W październiku tego roku pisaliśmy o Oli z Wrocławia, która chciała wyglądać jak Popek. Idąc w ślady swojego idola, wytatuowała sobie oczy. Po tak inwazyjnym i niebezpiecznym zabiegu, zaczęła tracić wzrok. 22-latka w rozmowie z "Super Expressem" wyznała, dlaczego podjęła decyzję o tak drastycznej zmianie w swoim wyglądzie:
Marzyłam o pracy w show-biznesie, o graniu w teledyskach.
Na zabieg poszła do renomowanego, warszawskiego studia.
Zapewniano mnie, że niczym nie ryzykuję. Jeszcze w trakcie zabiegu przestałam widzieć na jedno oko.
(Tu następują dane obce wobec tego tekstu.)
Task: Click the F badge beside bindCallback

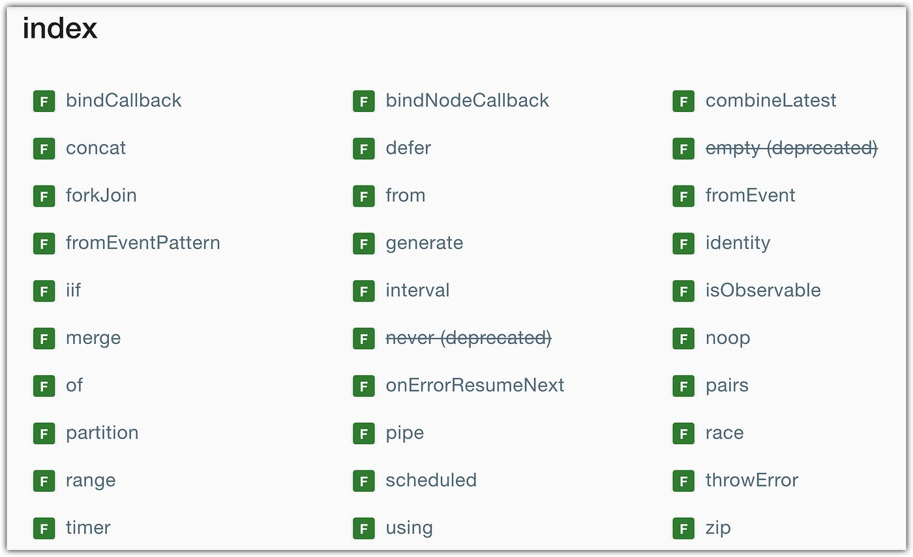Action: [44, 101]
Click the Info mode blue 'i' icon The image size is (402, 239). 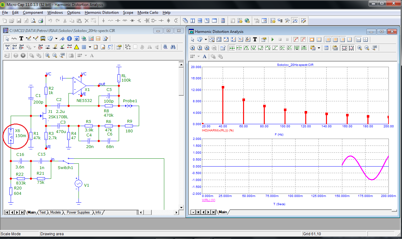(69, 39)
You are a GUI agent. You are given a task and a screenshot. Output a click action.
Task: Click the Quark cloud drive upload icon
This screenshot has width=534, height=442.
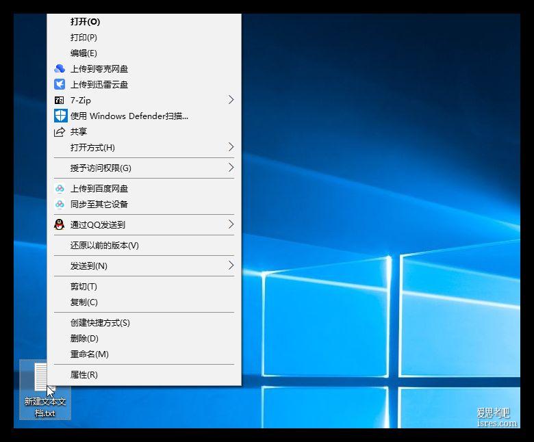60,68
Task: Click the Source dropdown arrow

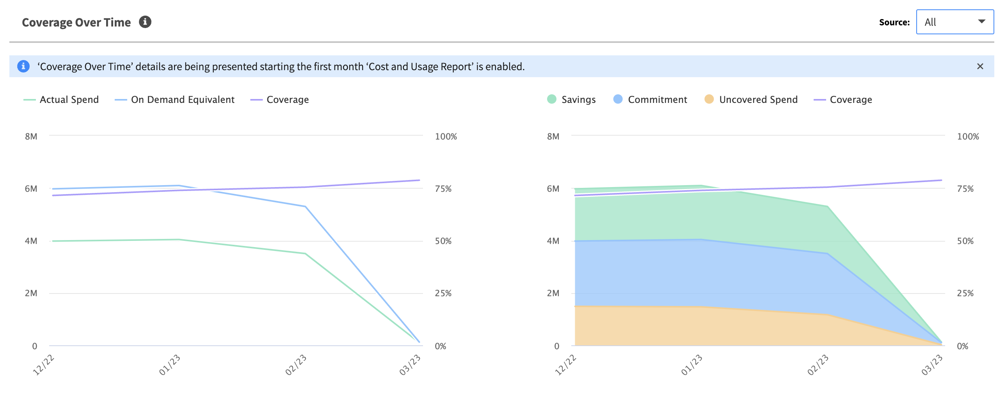Action: click(x=981, y=22)
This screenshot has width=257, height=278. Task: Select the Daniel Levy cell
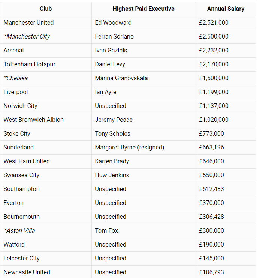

Mówiłam, że dzieje się coś złego. Tatuażysta stwierdził, że to normalne, że zaraz przejdzie - opowiada ze łzami w oczach.
Ola zabieg przeszła rok temu. W jednym oku już straciła wzrok. W drugim zmiany są nieodwracalne i też może przestać na nie widzieć.
Diagnoza zabrzmiała jak wyrok. Mój świat się zawalił - wyznaje.
Jak podaje "Super Express" do prokuratury zostało złożone zawiadomienie o możliwości popełnienia przestępstwa przez tatuażystę Oli. Sam główny zainteresowany nie chce komentować całej sprawy.
O wszystkim mogę opowiedzieć prokuratorowi - odpowiedział krótko.
Jak się okazuje, prawnicy Oli, Igor Sikorski oraz Paweł Jagielski informują, iż ich klientka nie jest jedyną osobą, poszkodowaną przez tego tatuażystę.
Doprowadził do ciężkiego uszczerbku zdrowia, a dodatkowo nie udzielił naszej klientce pomocy, gdy ta o nią prosiła. Ona sama liczy zaś na to, że tatuażysta będzie miał zakaz wykonywania takich zabiegów. Zwłaszcza że zgłaszają się do nas kolejne pokrzywdzone przez tego człowieka osoby.